Abstract
The Sigma-1 receptor (σ1R) has emerged as an interesting pharmacological target because it inhibits analgesia mediated by mu-opioid receptors (MOR) and is also implicated in the development of neuropathic pain. Based on these findings, the recent cloning of the Sigma-2 receptor (σ2R) led us to investigate its potential role as a regulator of opioid analgesia and of pain hypersensitivity in σ2R knockout mice. σ2R-/- animals developed mechanical allodynia following establishment of chronic constriction injury-induced neuropathic pain, which was alleviated by the σ1R antagonist S1RA. The analgesic effects of morphine, [D-Ala, N-MePhe, Gly-ol]-encephalin (DAMGO) and β-endorphin increased in σ1R-/- mice and diminished in σ2R-/- mice.
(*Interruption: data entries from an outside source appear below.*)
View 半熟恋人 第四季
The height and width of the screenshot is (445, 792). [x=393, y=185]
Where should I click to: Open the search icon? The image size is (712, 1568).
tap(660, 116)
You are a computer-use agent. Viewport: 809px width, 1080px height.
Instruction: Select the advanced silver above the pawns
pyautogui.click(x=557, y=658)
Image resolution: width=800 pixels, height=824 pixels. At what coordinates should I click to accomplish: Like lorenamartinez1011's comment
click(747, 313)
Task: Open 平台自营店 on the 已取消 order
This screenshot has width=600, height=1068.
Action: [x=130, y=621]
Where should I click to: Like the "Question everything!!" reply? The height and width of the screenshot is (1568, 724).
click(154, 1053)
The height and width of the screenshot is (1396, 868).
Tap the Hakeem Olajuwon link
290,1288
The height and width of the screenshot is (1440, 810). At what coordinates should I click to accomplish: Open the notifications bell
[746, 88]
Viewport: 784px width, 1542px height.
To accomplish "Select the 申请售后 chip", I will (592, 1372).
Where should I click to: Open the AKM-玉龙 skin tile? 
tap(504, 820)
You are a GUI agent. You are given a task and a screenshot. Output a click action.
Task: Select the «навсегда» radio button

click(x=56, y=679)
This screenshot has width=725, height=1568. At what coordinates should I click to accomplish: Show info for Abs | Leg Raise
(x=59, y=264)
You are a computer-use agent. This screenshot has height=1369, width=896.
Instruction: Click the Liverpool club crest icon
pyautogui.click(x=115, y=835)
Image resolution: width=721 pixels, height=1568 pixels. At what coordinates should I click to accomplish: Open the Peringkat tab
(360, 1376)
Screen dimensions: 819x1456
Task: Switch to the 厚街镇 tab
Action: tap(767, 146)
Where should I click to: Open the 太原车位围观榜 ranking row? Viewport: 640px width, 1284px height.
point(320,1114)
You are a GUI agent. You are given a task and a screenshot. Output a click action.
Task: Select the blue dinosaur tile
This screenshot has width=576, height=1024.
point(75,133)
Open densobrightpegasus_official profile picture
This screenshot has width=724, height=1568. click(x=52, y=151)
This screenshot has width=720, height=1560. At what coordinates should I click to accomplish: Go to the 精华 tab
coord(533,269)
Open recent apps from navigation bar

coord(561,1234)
The analgesic effect of morphine was increased in σ2R-/- mice by treatment with S1RA. However, σ2R-/- mice and wild-type mice exhibited comparable antinociceptive responses to the delta receptor agonist [D-Pen2,5]-encephalin (DPDPE), the cannabinoid type 1 receptor agonist WIN55212-2 and the alfa2-adrenergic receptor agonist clonidine. These findings suggest that σ2R and σ1R have selective regulatory effects on MOR-mediated analgesia, with σ2R promoting MOR-mediated analgesia and σ1R inhibiting it. Our study may help identify new pharmacological targets for diminishing pain perception and improving opioid detoxification therapies.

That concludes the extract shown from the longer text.